Mrazek, Reimer Help Carolina Hurricanes Advance In NHL Playoffs With Play In Net
Petr Mrazek got the Carolina Hurricanes off to a strong start in net for the NHL’s return to play, only to see James Reimer turn in an even better performance when it was his turn.
And that has the Hurricanes moving on in the expanded Stanley Cup playoffs with confidence in their goaltending after some question as to who might give them their best chance to win.
For this week, at least, the answer seems to be: either one.
“We knew going in that this was the plan,” coach Rod Brind’Amour said. “Both guys were dialed in right from the start of training camp. ... That was an incredible performance, really all three games by our goalies. Happy for the group, but happy for those two guys because they deserve it.”
Reimer helped the Hurricanes close out a three-game sweep of the New York Rangers in a qualifier series Tuesday night, finishing with 37 saves – including some big ones during a wild second-period sequence – during the 4-1 win in Toronto. Mrazek allowed three goals in two prior games against one of the NHL’s best offensive teams in the regular season.
The play of Mrazek and Reimer was the easiest turnaround for the Hurricanes after being swept by the Rangers in four regular-season meetings. The two allowed 15 goals with an .852 save percentage while the Rangers had the clear advantage with veteran Henrik Lundqvist and rookie Igor Shesterkin.
Brind’Amour declined to publicly name a starter ahead of the postseason series, though he had talked about both Mrazek and Reimer getting work with both guys needing to be ready for a playoff push following a 4½-month layoff.
The plan worked. Mrazek stopped 47 of 50 shots in Games 1 and 2, including two big glove stops on Mika Zibanejad and Brett Howden in the opening period of Monday’s win.

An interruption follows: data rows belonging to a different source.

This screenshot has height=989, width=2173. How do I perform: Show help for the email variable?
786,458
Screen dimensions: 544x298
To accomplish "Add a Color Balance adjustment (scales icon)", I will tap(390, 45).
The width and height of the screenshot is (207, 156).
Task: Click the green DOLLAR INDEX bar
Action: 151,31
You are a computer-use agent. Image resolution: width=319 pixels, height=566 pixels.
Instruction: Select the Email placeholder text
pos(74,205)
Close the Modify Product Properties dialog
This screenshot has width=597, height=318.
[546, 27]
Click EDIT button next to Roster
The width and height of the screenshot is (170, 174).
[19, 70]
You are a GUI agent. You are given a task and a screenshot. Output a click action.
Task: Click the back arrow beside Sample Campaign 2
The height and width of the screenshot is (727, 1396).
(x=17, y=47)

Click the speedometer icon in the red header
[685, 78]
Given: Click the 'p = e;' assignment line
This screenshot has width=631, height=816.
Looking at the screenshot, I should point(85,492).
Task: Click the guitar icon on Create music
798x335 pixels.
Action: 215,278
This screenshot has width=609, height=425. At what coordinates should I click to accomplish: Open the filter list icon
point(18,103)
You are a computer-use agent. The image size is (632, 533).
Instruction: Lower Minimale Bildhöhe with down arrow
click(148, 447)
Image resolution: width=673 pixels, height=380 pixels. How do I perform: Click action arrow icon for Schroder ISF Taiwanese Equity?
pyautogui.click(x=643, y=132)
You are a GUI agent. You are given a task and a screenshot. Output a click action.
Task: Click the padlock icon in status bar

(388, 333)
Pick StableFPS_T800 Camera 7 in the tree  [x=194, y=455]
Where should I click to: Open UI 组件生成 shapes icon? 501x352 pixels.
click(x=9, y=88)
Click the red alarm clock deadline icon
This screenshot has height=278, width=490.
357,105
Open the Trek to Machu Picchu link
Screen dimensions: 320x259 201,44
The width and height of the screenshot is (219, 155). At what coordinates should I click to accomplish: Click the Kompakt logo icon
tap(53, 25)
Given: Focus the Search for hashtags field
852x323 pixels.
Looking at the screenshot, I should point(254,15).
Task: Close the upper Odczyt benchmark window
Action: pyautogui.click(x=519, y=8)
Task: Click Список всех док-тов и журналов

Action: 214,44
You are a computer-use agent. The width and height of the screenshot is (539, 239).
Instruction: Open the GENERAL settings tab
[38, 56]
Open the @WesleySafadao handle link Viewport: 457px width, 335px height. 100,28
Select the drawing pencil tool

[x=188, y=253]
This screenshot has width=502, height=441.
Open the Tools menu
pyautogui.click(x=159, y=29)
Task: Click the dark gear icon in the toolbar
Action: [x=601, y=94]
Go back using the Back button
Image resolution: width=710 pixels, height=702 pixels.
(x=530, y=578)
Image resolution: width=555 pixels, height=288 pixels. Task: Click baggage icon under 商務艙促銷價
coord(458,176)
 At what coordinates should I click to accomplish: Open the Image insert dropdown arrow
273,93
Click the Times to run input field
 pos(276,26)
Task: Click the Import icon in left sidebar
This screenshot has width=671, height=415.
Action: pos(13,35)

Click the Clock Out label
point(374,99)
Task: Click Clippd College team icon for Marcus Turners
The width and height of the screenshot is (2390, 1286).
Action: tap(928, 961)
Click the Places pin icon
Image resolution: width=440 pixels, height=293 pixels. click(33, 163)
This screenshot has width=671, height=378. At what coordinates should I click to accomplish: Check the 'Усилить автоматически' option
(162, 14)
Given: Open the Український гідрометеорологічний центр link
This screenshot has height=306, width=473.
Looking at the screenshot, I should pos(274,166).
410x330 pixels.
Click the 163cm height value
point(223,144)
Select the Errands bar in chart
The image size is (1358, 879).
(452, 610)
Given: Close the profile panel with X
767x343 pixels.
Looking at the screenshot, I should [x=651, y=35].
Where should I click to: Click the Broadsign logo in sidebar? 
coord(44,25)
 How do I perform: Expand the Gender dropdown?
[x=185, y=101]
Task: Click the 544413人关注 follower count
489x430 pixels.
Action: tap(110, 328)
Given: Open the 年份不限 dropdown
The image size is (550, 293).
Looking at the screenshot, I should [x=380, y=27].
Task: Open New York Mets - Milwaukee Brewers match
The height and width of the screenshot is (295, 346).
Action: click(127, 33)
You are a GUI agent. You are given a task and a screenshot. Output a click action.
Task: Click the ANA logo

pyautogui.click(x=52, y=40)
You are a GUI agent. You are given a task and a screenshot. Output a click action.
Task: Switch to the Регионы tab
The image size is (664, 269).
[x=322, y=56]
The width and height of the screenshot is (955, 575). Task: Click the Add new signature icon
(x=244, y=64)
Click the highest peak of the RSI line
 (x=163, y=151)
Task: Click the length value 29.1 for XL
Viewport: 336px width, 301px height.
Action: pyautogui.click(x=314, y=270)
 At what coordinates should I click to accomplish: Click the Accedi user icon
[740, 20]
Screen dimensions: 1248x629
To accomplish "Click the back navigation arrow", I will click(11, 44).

Then, instead of relying on the hot-hand approach, Brind’Amour went with Reimer for the third game in four days.
“It could’ve been easy to say stick with Petr because he was phenomenal (Monday) as well,” Brind’Amour said. “But the wear and tear, I think the right move obviously.”
Reimer made it look like the smart call as he turned away shot after shot with the desperate Rangers carrying the action before the Hurricanes finally took over in the third period.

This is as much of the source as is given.